Con la messa in onda prima della serie tv poi del film, in Svezia nel 1973 il tasso dei divorzi s’impennò paurosamente: questo l’effetto collaterale di Scene da un matrimonio, il capolavoro di Ingmar Bergman con Liv Ullman e Erland Josephson. Sei capitoli, quasi sei round, nei quali una coppia all’inizio apparentemente serena fa man mano letteralmente a pezzi la propria unione, arrivando alla violenza fisica e psicologica. Bergman lo aveva concepito come testo teatrale ma la televisione e il cinema ebbero la priorità rispetto al palcoscenico. In Italia a cimentarsi in questa sfida furono nel 1997 Gabriele Lavia e Monica Guerritore (allora uniti anche nella vita), oggi è il regista Raphael Tobia Vogel, già avvezzo a approfondire le dinamiche familiari nei lavori di Francesco Brandi e nei più recenti Majorie Prime di Jordan Harrison e Costellazioni di Nick Payne, a misurarsi con questa drammatica deriva relazionale.

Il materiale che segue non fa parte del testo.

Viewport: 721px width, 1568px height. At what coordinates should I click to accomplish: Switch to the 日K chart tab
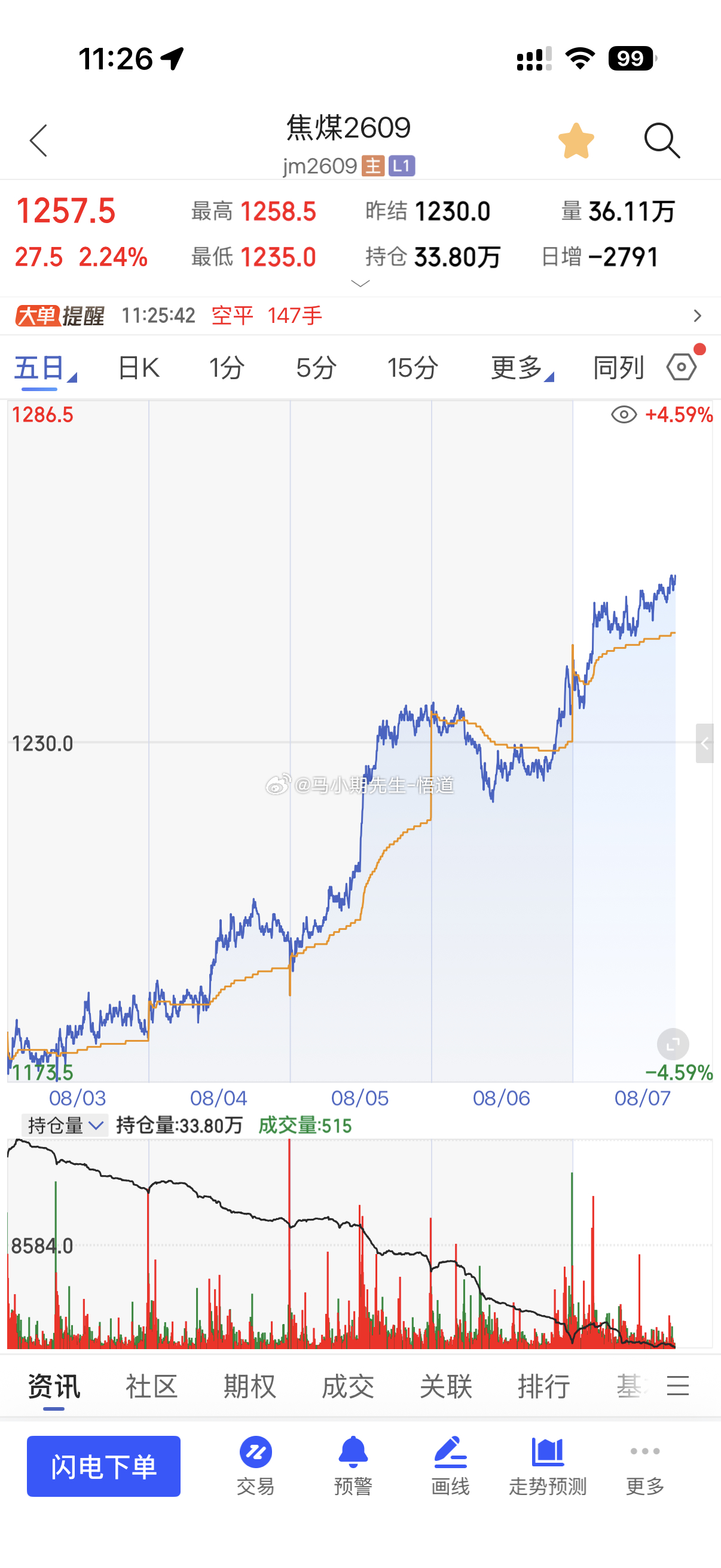pos(139,368)
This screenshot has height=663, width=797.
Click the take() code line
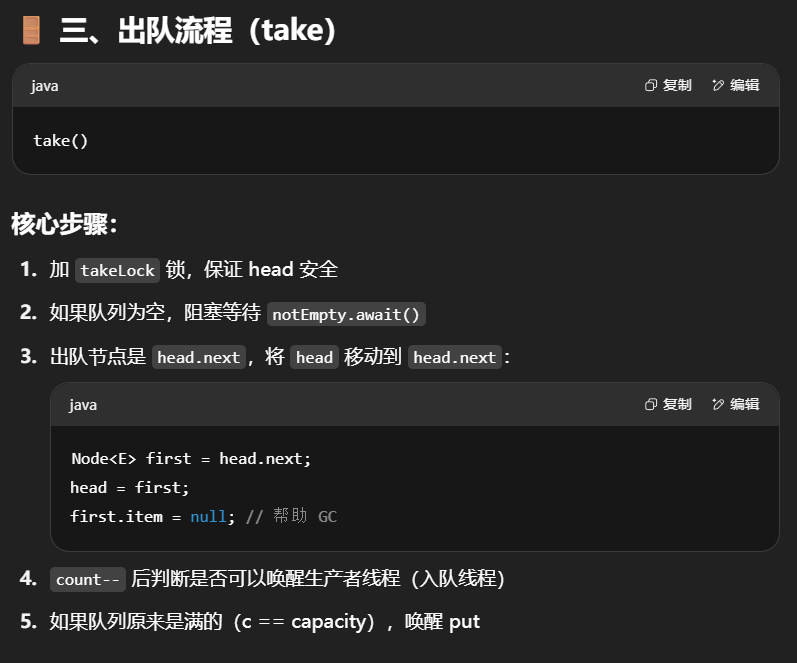point(61,141)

“A 36 anni”, dice Vogel, “è il momento di affrontare questo testo che toglie certezze e pone domande: sei capitoli della vicenda di una coppia che pare felice ma nasconde crepe e insoddisfazioni, rabbia, risentimento e tensione, insegnandoci che le relazioni amorose hanno alti e bassi. Io stesso sto vivendo un periodo personale molto felice ma sono anche pronto ad avvertire campanelli d’allarme. Una delle chiavi di lettura che ho scelto è il tema della mancanza di contatto fisico e diretto, vista la grave dipendenza, soprattutto dei giovani, dalla tecnologia e dai social media. Questo scollamento progressivo del contatto con il prossimo dalla condivisione attiva degli spazi comuni non può che comportare un allontanamento dalla realtà. Ho cercato di usare un linguaggio meno letterario e più moderno, lasciando intatta l’universalità con tutte le maschere del gioco del teatro, un invito allo spettatore ad affrontare esplicitamente la complessità dei sentimenti umani, amorosi, familiari o coniugali che siano, risvegliando qualcosa che è innato in noi, per quanto sopito o nascosto”.

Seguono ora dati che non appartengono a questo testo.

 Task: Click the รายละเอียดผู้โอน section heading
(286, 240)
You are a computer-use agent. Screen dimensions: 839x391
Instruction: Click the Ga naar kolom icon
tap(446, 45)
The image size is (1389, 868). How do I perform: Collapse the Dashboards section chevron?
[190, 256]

Nell’adattamento di Alessandro D’Alatri (su traduzione di Pietro Monaci) Johan e Marianne del film sono diventati Giovanni e Marianna. Li incontriamo ai nostri giorni nella loro confortevole casa mentre sono intenti a rispondere da remoto alle domande di una giornalista sulla loro vita coniugale: il ritratto che ne danno è quello di una coppia benestante (lei 35 anni, avvocato divorzista, lui 42 anni, psicologo), quantomeno serena e appagata sia dal punto di vista affettivo che da quello sessuale, oltre ad essere genitori di due adorabili bimbe, Caterina e Eva. Passa qualche mese e ben presto però cominciano ad emergere crepe e contraddizioni: a manifestare per prima l’insofferenza per la monotona routine familiare e per il ruolo di moglie e madre ideale che le è stato cucito addosso è Marianna. Si sente costretta dai forti legami con i genitori, insoddisfatta della sua vita familiare e sociale, tanto da desiderare di staccarsi da tutto e partire per un viaggio lei e Giovanni da soli. Quest’ultimo prima cerca di minimizzare poi si apre e dà sfogo senza censure alle sue recriminazioni, la prima delle quali riguarda la loro vita sessuale, ormai solo meccanica e senza passione. Da lì a sancire la fine dell’amore il passo è breve. Altro tempo trascorre e la crisi tra i due si fa irreversibile quando Giovanni confessa di essersi innamorato di Paola, un’interprete conosciuta a un congresso, e che sta per partire con lei per una vacanza a Parigi.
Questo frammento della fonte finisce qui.